Hollywood 2007: Year in Numbers

January 2, 2008–Paramount ended the year No. 1 in market share, due to the fact that it owns DreamWorks and distributes its movies. Estimates show that Paramount’s take is about $1.48 billion. Its top five grossing movies were all supplied by DreamWorks or DreamWorks Animation, although “Transformers” was a co-production.

In 2007, six majors crossed the $1 billion mark at the domestic box office in the same year, besting the previous mark of four studios. They are: Paramount, Warner, Disney, Sony, Universal, and Fox

The sixth studio that crossed the threshold was Fx, due to sucsess of “Alvin and the Chipmunks” and “Aliens vs. Predators” during the holiday season.

The 2007 rankings are:

Paramount ($1.48 billion) Warner ($1.41 billion) Disney ($1.36 billion) Sony ($1.24 billion) Universal ($1.08 billion) Fox ($1.01 billion)

Studios that make the most titles have an advantage in terms of gaining share, but that doesn’t take into consideration the key issue of profitability.

Official figures won’t be released until Thursday, but the 2007 domestic box office is up about 5% to 6% from 2006, with total receipts totaling about $9.57 billion.

Top-Grossing Film

2007 marks the first time that four films made more than $300 million in one year. The four top-grossing films:

Sony’s “Spider-Man 3” ($336.5 million);

DreamWorks Animation’s “Shrek the Third” ($321 million);

DreamWorks-Paramount’s “Transformers” ($319 million);

Disney’s “Pirates of the Caribbean: At World’s End” ($309.4 million).

Overall, 2007 gave the buisness its best summer on record, only to be followed by a difficult fall. But then, there was a record-breaking holiday sesh.

Paramount’s Top Films

“Shrek,” “Transformers,” “Bee Movie” ($124.2 million), “Blades of Glory” ($118.2 million) and “Norbit” ($95.4 million).

The biggest Paramount non-DreamWorks title for the year was the 3-D epic “Beowulf,” which has grossed $81 million, followed by DreamWorks title, “Disturbia.”

Paramount hasn’t been No. 1 in market share since 1998, when “Titanic” propelled the studio. DreamWorks never achieved the goal as a studio.


Warner’s biggest title of the year was “Harry Potter and the Order of the Phoenix,” which grossed $292 million domestically. It was the only studio to have three films grossing more than $200 million: “Harry Potter,” “300” ($210.6 million) and “I Am Legend” ($205 million thus far).

Disney came in third in market share on the strength of “Pirates of the Caribbean: At World’s End” and Disney-Pixar’s “Ratatouille” ($206.4 million).
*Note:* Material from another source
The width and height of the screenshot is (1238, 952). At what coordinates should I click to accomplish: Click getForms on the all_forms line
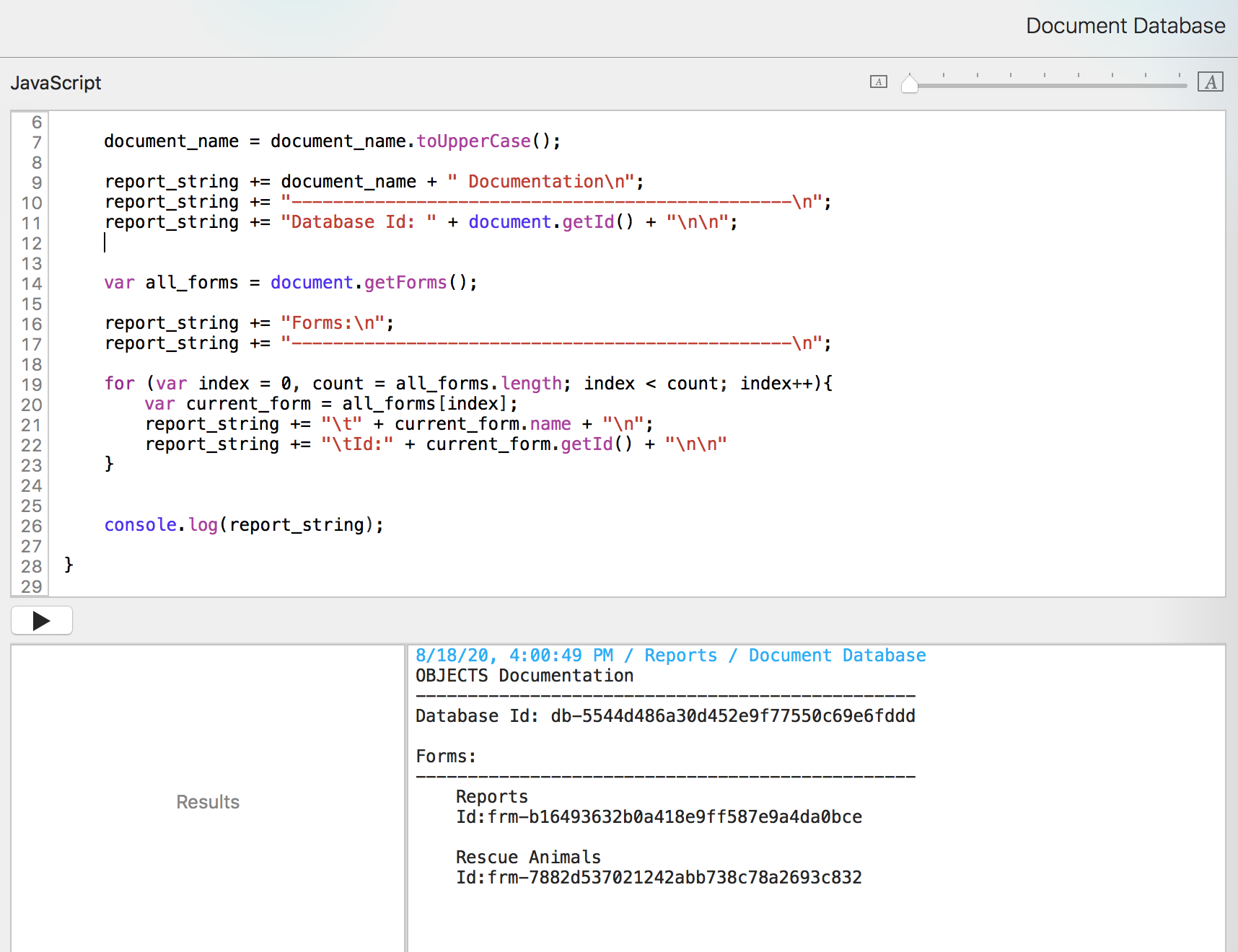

Also, nobody expected “Wild Hogs” to do the business it did ($168.3 million).

Universal touted 2007 as the year of its turnaround, saying it made the most it ever has at the domestic box office, fueled by such hits as “The Bourne Ultimatum” ($227.5 million) and “Knocked Up” ($148.8 million).

Fox, considered the most fiscally frugal of all the studios, had successes including “The Simpsons Movie” ($183.1 million) and “Alvin,” which will likely make more than $200 million domestically.

The majors did release their share of poor performers. DreamWorks’ Ben Stiller laffer “The Heartbreak Kid” stumbled with a gross of only $36.8 million. Warner’s “The Invasion” and “The Brave One” disappointed.

Sony didn’t see the grosses it expected for toon “Surf’s Up.”

Universal had flops with the sequel “Elizabeth: The Golden Age,” which only grossed $16.3 million domestically. Fox-Walden’s “The Seeker: The Dark is Rising” only grossed $8.8 million.